- 01SynthID de Google utilise un watermarking invisible intégré aux pixels pour marquer les contenus IA générés, conçu pour résister aux modifications courantes.
- 02Contrairement aux métadonnées comme le C2PA, facilement supprimables, SynthID persiste même après des compressions ou recadrages.
- 03Malgré sa robustesse, SynthID ne garantit pas à lui seul la lutte contre la désinformation, faute d’adoption massive et de vérification des intentions derrière les contenus.

Google annonce que SynthID, son outil de watermarking invisible pour les contenus générés par IA, résiste aux tentatives de contournement comme les filtres ou les recadrages. Le système encode un marquage dans les pixels des images, vidéos ou dans les ondes audio, conçu pour persister malgré les transformations courantes sur Internet. Selon des tests internes et des déclarations de chercheurs de Google DeepMind, SynthID maintient son intégrité même après des compressions, redimensionnements ou modifications légères, contrairement aux métadonnées comme celles du C2PA, facilement supprimables par une simple sauvegarde ou un screenshot.
Le déploiement de SynthID s’accélère avec des partenariats annoncés par Google, notamment avec OpenAI, Runway et Nvidia, pour étendre son utilisation à grande échelle. L’objectif est de permettre aux utilisateurs d’identifier plus facilement les contenus générés par IA, dans un contexte où la production massive d’images et vidéos par ces outils rend le tri entre réel et artificiel de plus en plus complexe.

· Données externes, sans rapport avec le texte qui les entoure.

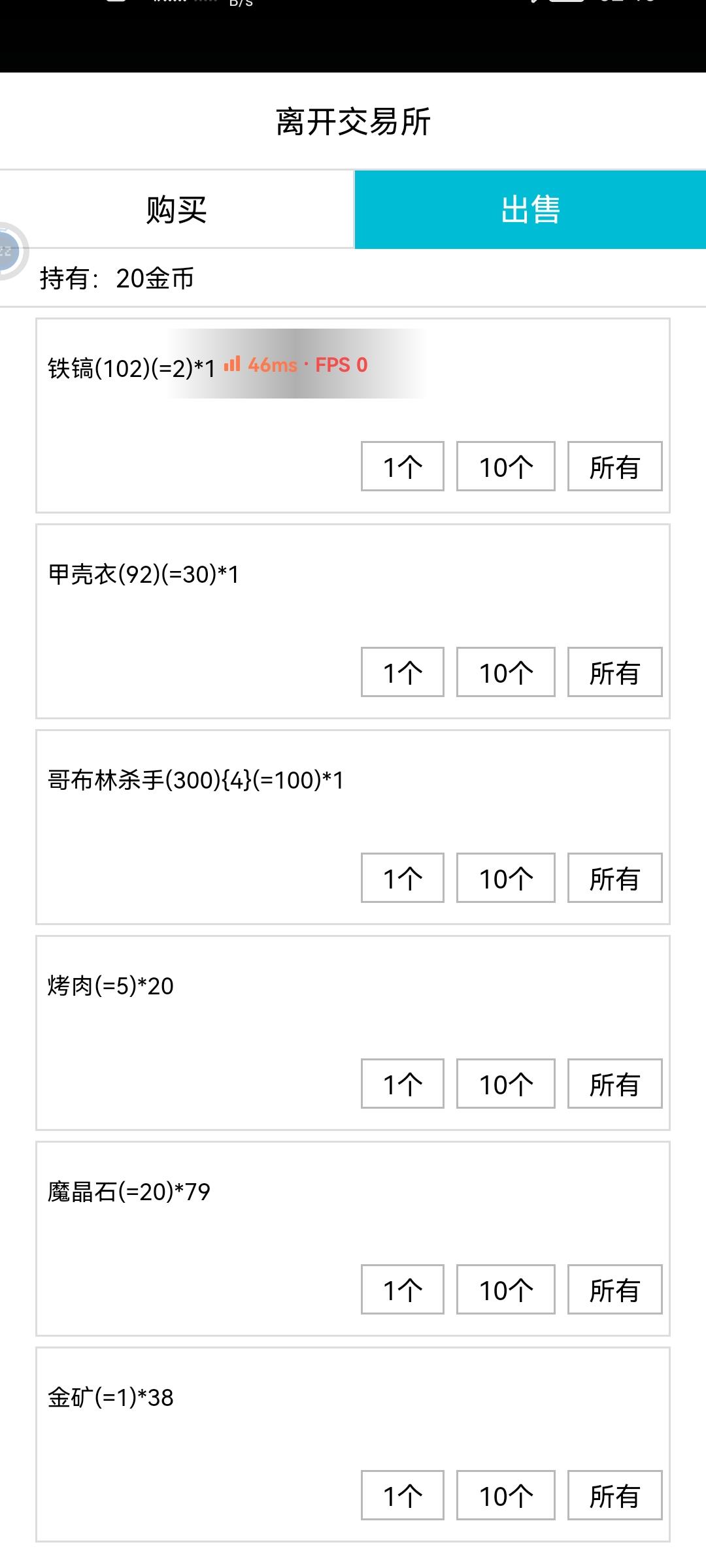Sell 所有 of 哥布林杀手
The height and width of the screenshot is (1568, 706).
(614, 878)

Google évoque avoir généré plus de 100 milliards de contenus IA en quelques années, un volume qui illustre l’urgence d’un système de traçabilité fiable.
Pourtant, malgré la robustesse revendiquée de SynthID, les experts soulignent que ce système ne constitue qu’une partie de la solution face à la désinformation. Les watermarks invisibles ne suffisent pas à eux seuls à garantir la confiance des utilisateurs, car leur efficacité dépend de leur adoption généralisée et de la capacité des plateformes à les intégrer dans leurs flux de modération. De plus, leur résistance aux attaques reste à prouver dans des environnements hostiles, où des acteurs malveillants pourraient développer des techniques spécifiques pour les effacer. Enfin, même si SynthID persiste dans les contenus transformés, il ne fournit pas d’information sur l’origine ou l’intention derrière la création du contenu, laissant ouverte la question de la vérification des faits.